**Given data:**
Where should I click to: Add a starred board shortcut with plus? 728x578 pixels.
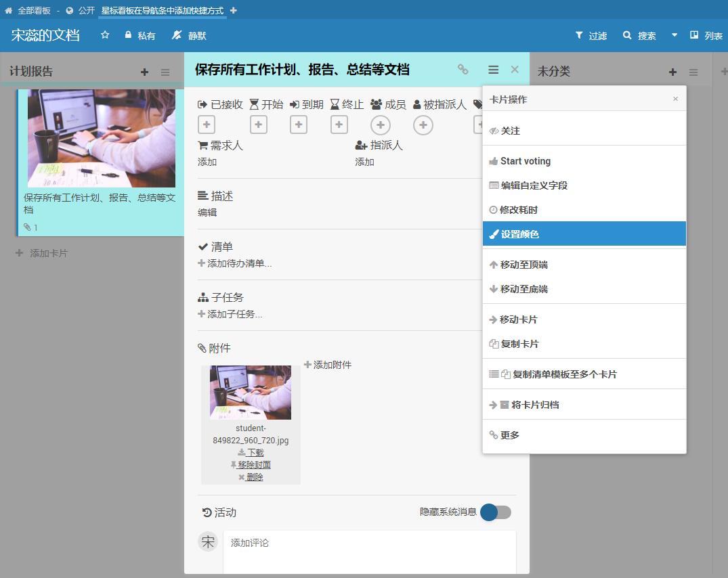click(x=234, y=11)
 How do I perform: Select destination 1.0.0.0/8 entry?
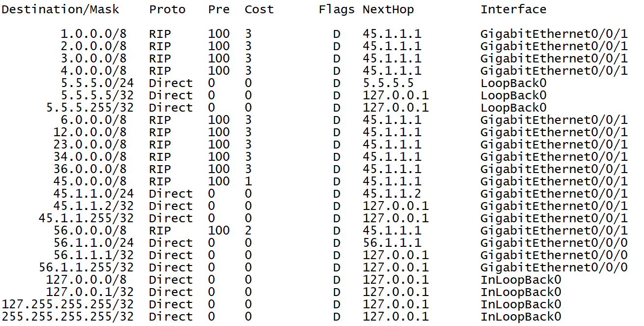[x=93, y=34]
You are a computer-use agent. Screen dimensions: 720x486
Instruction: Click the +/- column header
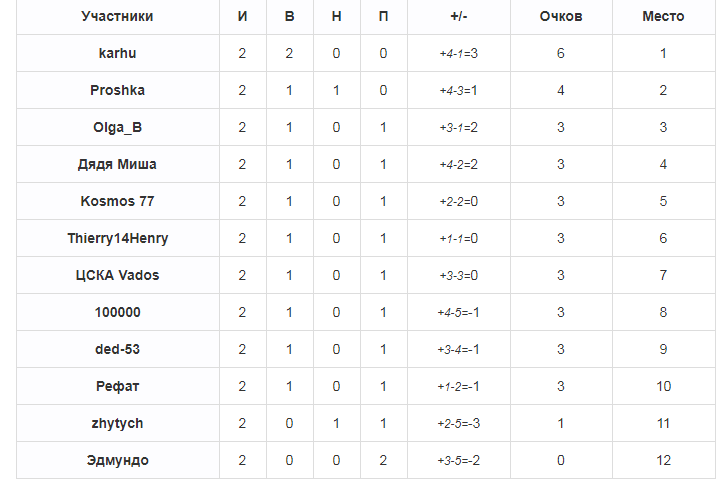click(x=458, y=17)
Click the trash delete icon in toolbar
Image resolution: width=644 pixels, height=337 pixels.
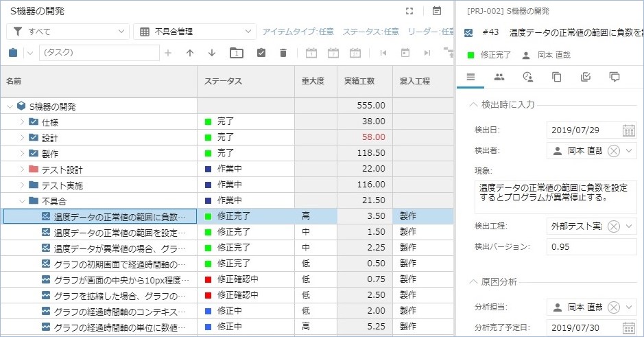click(x=283, y=53)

**Task instructions:**
All lines from the one containing "You are a computer-use" through the final line of the records are to be retyped exactly; no other lines and no pictures are to be included.

**Output for this exercise:**
You are a computer-use agent. Screen dimensions: 720x486
Instruction: Click the +/- column header
click(x=458, y=17)
Click the trash delete icon in toolbar
Image resolution: width=644 pixels, height=337 pixels.
click(x=283, y=53)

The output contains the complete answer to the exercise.